[Stored dataset items]
┌──

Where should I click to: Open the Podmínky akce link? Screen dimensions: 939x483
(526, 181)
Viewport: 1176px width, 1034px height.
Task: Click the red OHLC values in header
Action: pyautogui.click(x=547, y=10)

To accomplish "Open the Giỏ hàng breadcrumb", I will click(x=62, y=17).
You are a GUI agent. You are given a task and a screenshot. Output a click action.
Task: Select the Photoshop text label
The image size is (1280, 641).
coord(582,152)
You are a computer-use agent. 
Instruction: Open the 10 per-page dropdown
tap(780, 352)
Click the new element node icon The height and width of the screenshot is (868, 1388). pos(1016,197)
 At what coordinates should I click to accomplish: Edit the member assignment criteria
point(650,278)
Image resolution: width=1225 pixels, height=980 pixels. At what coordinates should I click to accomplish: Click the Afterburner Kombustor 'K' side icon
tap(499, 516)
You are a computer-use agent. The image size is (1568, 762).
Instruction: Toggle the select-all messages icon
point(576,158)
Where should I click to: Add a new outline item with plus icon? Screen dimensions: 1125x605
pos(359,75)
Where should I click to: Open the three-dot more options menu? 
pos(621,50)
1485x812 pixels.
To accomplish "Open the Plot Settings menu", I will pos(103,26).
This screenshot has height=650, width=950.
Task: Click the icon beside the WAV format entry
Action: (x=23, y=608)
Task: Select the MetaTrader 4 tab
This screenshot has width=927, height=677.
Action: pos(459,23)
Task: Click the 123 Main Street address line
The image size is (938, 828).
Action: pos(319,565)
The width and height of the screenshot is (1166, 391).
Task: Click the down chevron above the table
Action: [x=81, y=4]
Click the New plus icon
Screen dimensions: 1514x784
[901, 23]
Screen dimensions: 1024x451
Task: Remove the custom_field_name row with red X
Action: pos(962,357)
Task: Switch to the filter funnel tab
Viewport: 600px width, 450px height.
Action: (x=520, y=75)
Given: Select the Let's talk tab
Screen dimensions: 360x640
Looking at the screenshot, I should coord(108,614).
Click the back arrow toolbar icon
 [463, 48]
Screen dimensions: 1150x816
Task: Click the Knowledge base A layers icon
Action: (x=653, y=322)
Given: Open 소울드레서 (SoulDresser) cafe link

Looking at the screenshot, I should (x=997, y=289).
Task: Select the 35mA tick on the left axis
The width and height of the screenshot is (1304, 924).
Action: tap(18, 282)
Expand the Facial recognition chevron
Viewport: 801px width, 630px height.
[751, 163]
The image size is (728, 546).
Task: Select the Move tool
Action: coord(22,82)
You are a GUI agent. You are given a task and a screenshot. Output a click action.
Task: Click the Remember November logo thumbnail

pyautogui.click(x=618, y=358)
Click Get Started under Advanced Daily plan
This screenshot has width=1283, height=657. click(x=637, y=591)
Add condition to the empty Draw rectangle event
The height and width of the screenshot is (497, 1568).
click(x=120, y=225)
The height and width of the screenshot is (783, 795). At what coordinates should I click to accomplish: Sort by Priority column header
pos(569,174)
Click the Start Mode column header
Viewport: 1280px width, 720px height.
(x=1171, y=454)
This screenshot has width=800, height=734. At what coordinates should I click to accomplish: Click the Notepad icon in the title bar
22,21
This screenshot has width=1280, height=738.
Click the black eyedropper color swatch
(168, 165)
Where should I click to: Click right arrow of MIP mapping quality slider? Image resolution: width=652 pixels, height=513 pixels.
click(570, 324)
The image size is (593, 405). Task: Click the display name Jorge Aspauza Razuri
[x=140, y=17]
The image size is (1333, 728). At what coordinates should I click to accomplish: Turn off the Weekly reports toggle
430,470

└──

Problem to solve: If a line in the entries holds the string "computer", copy it.

Answer to the problem:
You are a computer-use agent. 
You are a computer-use agent. The image size is (1568, 762).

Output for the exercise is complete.